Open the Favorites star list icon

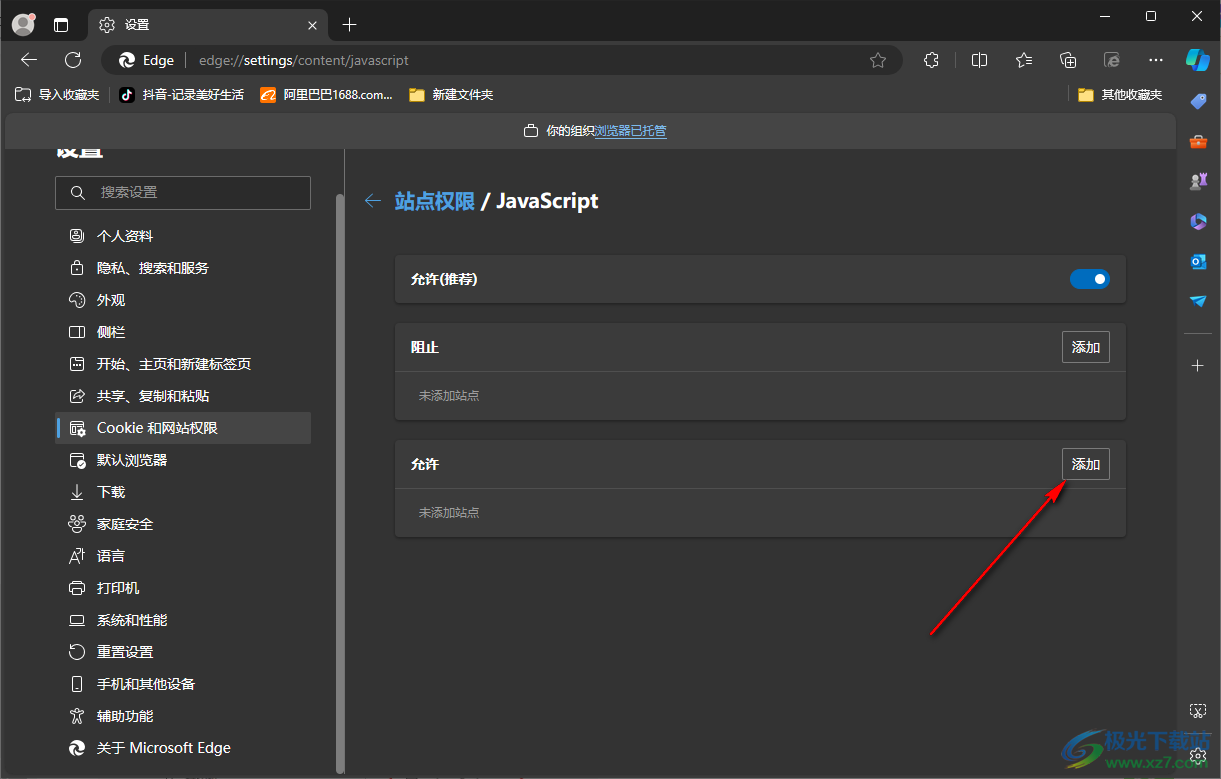tap(1023, 60)
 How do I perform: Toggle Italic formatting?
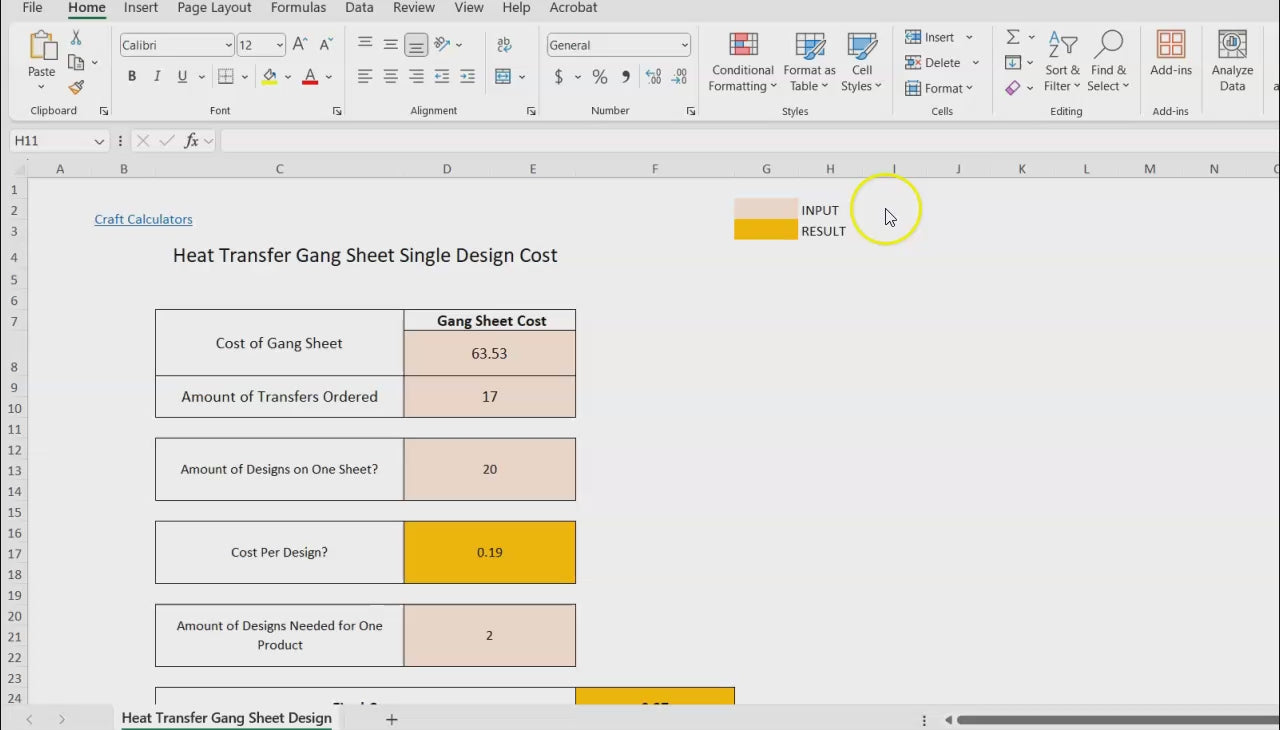coord(157,77)
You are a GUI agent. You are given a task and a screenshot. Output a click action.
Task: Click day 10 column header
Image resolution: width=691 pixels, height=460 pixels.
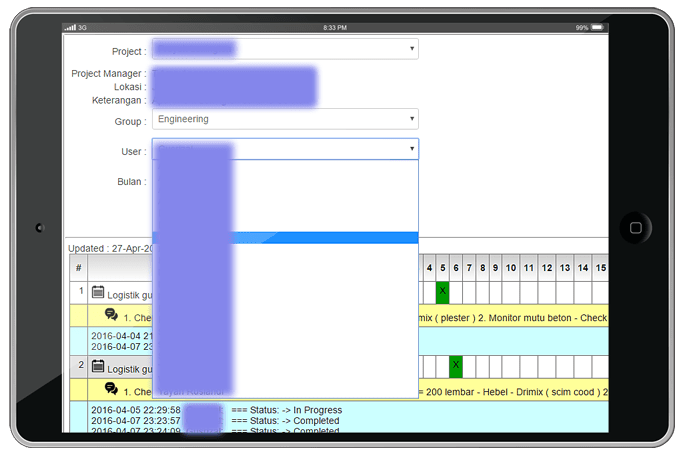pyautogui.click(x=511, y=268)
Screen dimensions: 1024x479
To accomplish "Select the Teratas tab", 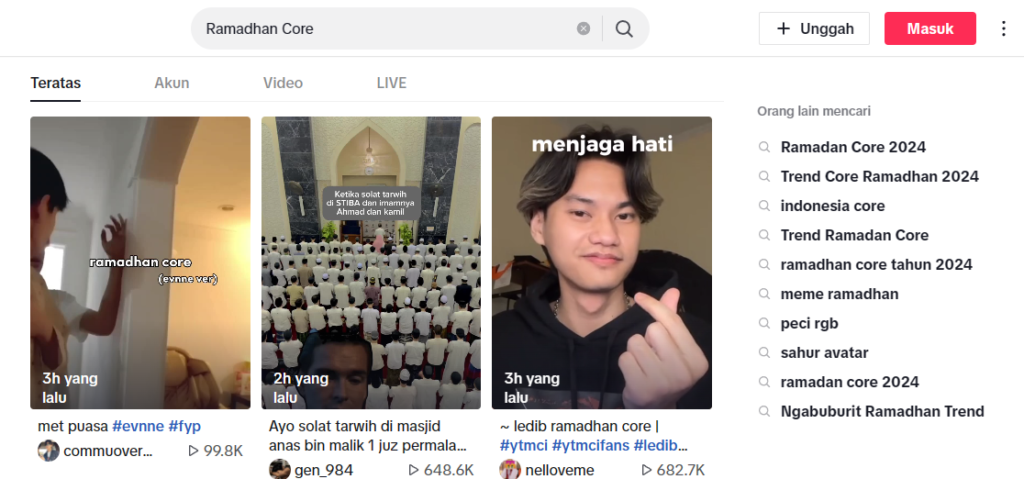I will click(56, 83).
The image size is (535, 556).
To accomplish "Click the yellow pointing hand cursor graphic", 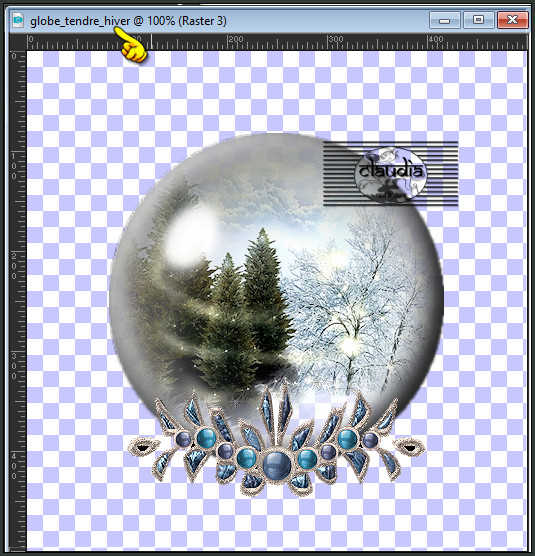I will pyautogui.click(x=130, y=46).
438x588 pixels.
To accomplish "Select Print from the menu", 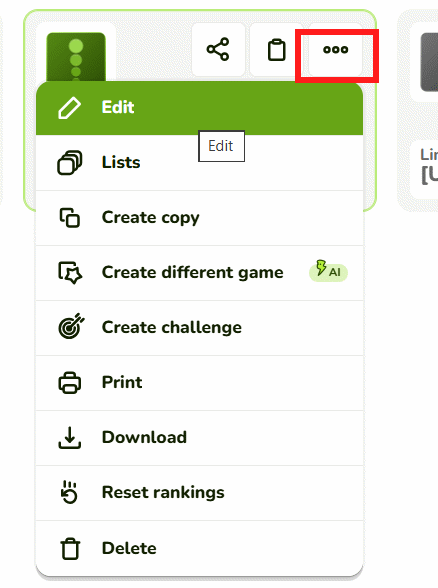I will (x=200, y=383).
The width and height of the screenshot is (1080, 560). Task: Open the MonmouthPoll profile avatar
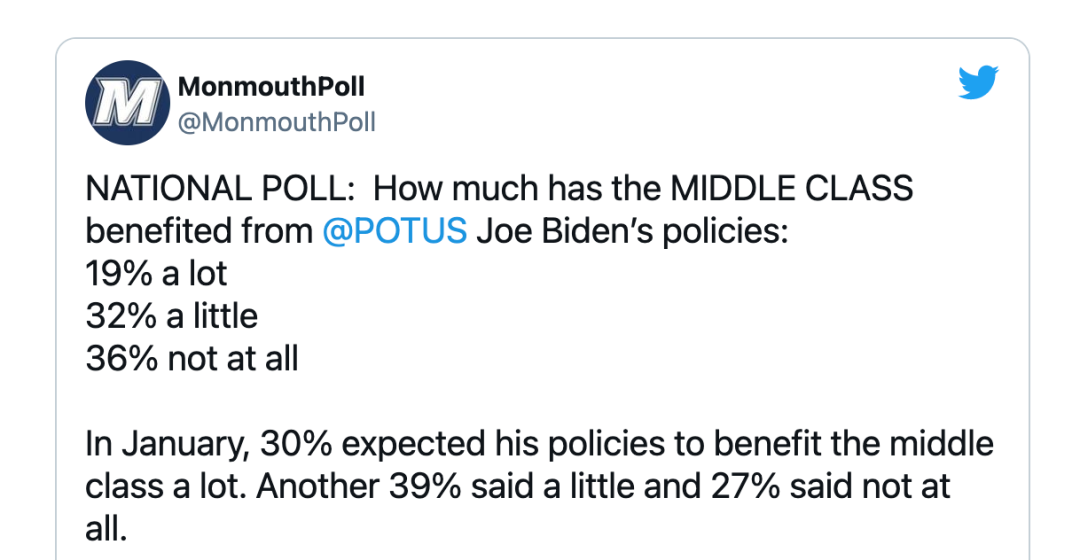(127, 103)
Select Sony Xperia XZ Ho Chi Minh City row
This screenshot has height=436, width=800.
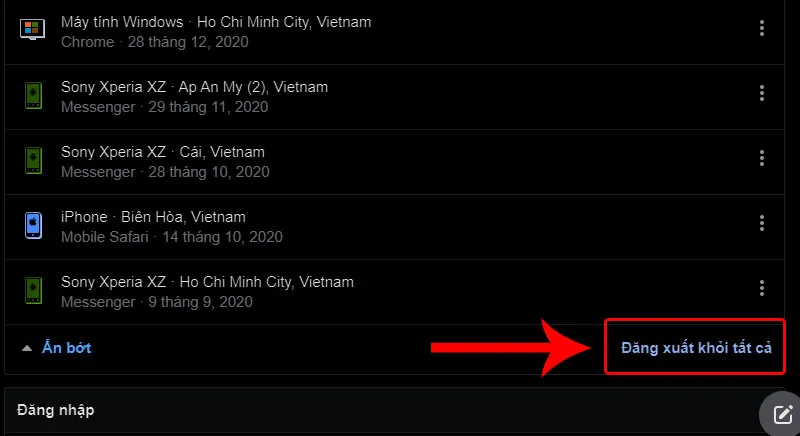coord(394,292)
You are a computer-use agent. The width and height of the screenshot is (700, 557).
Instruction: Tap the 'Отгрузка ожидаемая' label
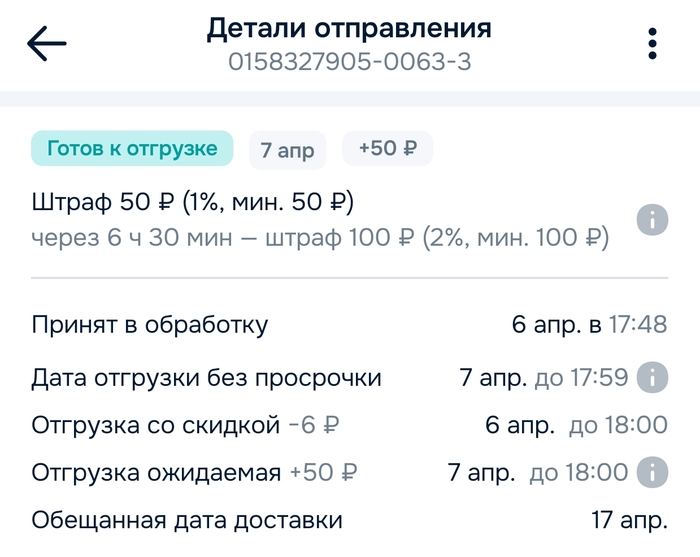[x=156, y=472]
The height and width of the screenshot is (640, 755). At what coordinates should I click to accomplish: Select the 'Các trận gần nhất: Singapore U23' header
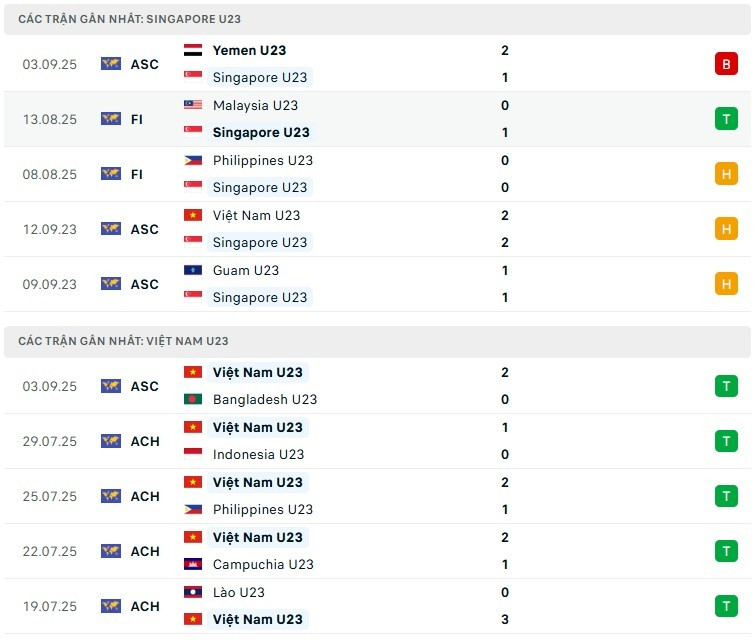[x=129, y=19]
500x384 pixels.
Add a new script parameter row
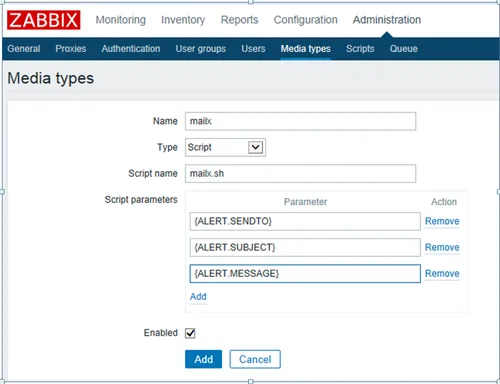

_ _ _ _ _

**EXERCISE:** Where in the entries above does the word "agent" appear? Copy each line that has it.

**SOLUTION TO THE PROBLEM:**
You are a GUI agent. You are given a task and a screenshot. Output a click action.
You are a computer-use agent. The width and height of the screenshot is (700, 557).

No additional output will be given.